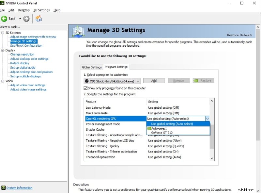Open the 3D Settings menu
This screenshot has height=193, width=261.
[41, 10]
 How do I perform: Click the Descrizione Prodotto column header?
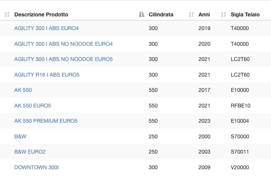pos(41,14)
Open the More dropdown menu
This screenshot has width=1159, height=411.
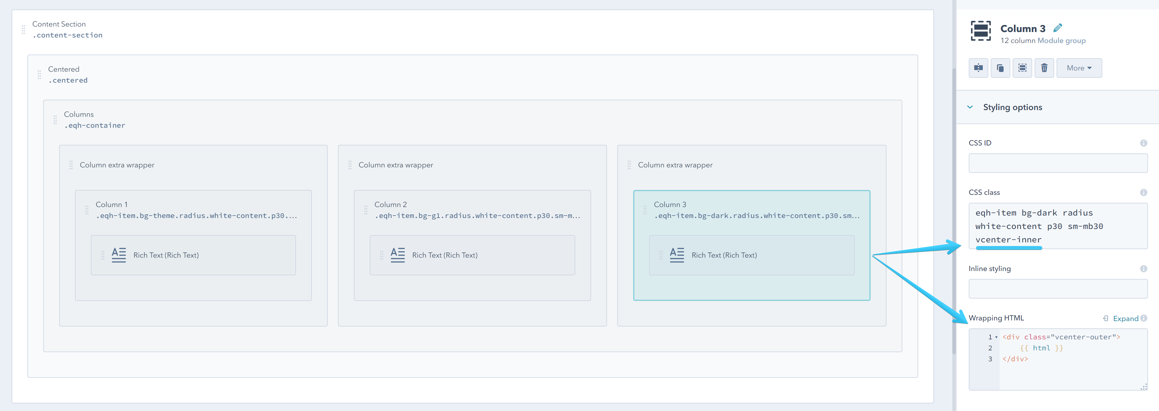tap(1079, 68)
----------
Rewrite the listing above, replacing "dropdown" with "drop-down" and changing nothing else. Omit the pictures from your output.

### Solution to the problem
Open the 3D Settings menu
This screenshot has height=193, width=261.
[41, 10]
 How do I perform: Click the Descrizione Prodotto column header?
pos(41,14)
Open the More drop-down menu
This screenshot has width=1159, height=411.
tap(1079, 68)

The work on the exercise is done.